WE Charity’s profile with the online lobbyist registry shows the organization retroactively submitted 65 communication reports for contacts with public office holders, some of which date back to January 2019. More than half of those reports are for communications since March 2020.
WE’s lobbying profile now lists 18 different staff members, including Al-Waheidi. The list does not include either of the Kielburger brothers, who founded the organization. Craig and Mark Kielburger also defended their decisions not to register as lobbyists and insisted their organization has not met the legal definition of lobbying.
Asked for comment about why it moved to register as a lobbyist this week and about the Conservative and NDP parties’ requests for a probe, WE Charity’s public relations responded with a brief statement.
“The disclosures speak for themselves and WE Charity’s transparency exceeds anything required,” the statement said.
WE Charity also directed Global News to two pages on its website outlining why WE had not formally registered to lobby the federal government and a timeline of what it calls a “proactive disclosure” of oral communications between the Kielburgers and both elected and non-elected federal officials since January 2019.
“WE Charity relies heavily on unpaid volunteers, including the volunteer founders, Craig and Marc Kielburger,” the second webpage reads. “Volunteerism on behalf of a charity is not considered lobbying under Canadian law. Only paid employees can be in-house lobbyists. This means there is no place on Canada’s lobbyists’ registry for the founders’ communications with federal officials.”
In an emailed statement on Friday, the lobbying commissioner’s office wouldn’t confirm whether it has started a probe into WE’s communications with government officials, but did confirm it started a preliminary assessment of the requests.

PROVIDED DATA
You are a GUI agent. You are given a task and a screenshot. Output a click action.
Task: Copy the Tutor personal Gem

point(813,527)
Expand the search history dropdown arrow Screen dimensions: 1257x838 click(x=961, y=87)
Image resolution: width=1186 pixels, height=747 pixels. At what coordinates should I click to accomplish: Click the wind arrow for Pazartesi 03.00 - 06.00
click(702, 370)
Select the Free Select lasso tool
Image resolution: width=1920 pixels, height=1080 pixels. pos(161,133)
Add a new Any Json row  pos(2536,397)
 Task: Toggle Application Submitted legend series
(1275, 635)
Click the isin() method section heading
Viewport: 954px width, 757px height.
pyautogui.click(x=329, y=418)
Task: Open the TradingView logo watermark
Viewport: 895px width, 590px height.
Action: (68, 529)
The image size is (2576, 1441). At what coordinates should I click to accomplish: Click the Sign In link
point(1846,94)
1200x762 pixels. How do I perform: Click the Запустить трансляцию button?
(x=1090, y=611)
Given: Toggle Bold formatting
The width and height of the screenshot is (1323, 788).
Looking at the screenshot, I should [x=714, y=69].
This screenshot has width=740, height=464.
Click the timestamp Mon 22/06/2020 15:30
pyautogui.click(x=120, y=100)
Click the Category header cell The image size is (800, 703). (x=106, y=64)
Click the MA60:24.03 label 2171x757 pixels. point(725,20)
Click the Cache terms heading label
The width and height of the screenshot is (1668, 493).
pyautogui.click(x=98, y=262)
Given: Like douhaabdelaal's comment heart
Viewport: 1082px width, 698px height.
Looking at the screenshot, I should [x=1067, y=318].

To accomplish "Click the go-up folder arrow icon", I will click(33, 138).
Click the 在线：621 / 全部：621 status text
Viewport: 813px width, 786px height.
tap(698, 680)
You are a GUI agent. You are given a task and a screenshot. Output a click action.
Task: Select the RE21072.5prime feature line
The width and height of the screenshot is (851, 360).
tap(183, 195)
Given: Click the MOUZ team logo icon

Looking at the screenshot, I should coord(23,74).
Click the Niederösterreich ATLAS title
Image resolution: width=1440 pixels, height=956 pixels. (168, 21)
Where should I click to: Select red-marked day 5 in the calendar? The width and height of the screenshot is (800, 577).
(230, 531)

SET TASK A
Return everything in the WE Charity article from "WE’s lobbying profile" down to "a brief statement.", copied word for word.
SET TASK B
Output everything in the listing from the line containing "Given: Toggle Bold formatting" down to the end of the listing as a Markdown table with the columns n and Line, giving each line's row number under n and the line itself under Line, and omit blank lines.

TASK RESPONSE A
WE’s lobbying profile now lists 18 different staff members, including Al-Waheidi. The list does not include either of the Kielburger brothers, who founded the organization. Craig and Mark Kielburger also defended their decisions not to register as lobbyists and insisted their organization has not met the legal definition of lobbying.
Asked for comment about why it moved to register as a lobbyist this week and about the Conservative and NDP parties’ requests for a probe, WE Charity’s public relations responded with a brief statement.

TASK RESPONSE B
| n | Line |
|---|---|
| 1 | Given: Toggle Bold formatting |
| 2 | The width and height of the screenshot is (1323, 788). |
| 3 | Looking at the screenshot, I should [x=714, y=69]. |
| 4 | This screenshot has width=740, height=464. |
| 5 | Click the timestamp Mon 22/06/2020 15:30 |
| 6 | pyautogui.click(x=120, y=100) |
| 7 | Click the Category header cell The image size is (800, 703). (x=106, y=64) |
| 8 | Click the MA60:24.03 label 2171x757 pixels. point(725,20) |
| 9 | Click the Cache terms heading label |
| 10 | The width and height of the screenshot is (1668, 493). |
| 11 | pyautogui.click(x=98, y=262) |
| 12 | Given: Like douhaabdelaal's comment heart |
| 13 | Viewport: 1082px width, 698px height. |
| 14 | Looking at the screenshot, I should [x=1067, y=318]. |
| 15 | To accomplish "Click the go-up folder arrow icon", I will click(33, 138). |
| 16 | Click the 在线：621 / 全部：621 status text |
| 17 | Viewport: 813px width, 786px height. |
| 18 | tap(698, 680) |
| 19 | You are a GUI agent. You are given a task and a screenshot. Output a click action. |
| 20 | Task: Select the RE21072.5prime feature line |
| 21 | The width and height of the screenshot is (851, 360). |
| 22 | tap(183, 195) |
| 23 | Given: Click the MOUZ team logo icon |
| 24 | Looking at the screenshot, I should coord(23,74). |
| 25 | Click the Niederösterreich ATLAS title |
| 26 | Image resolution: width=1440 pixels, height=956 pixels. (168, 21) |
| 27 | Where should I click to: Select red-marked day 5 in the calendar? The width and height of the screenshot is (800, 577). |
| 28 | (230, 531) |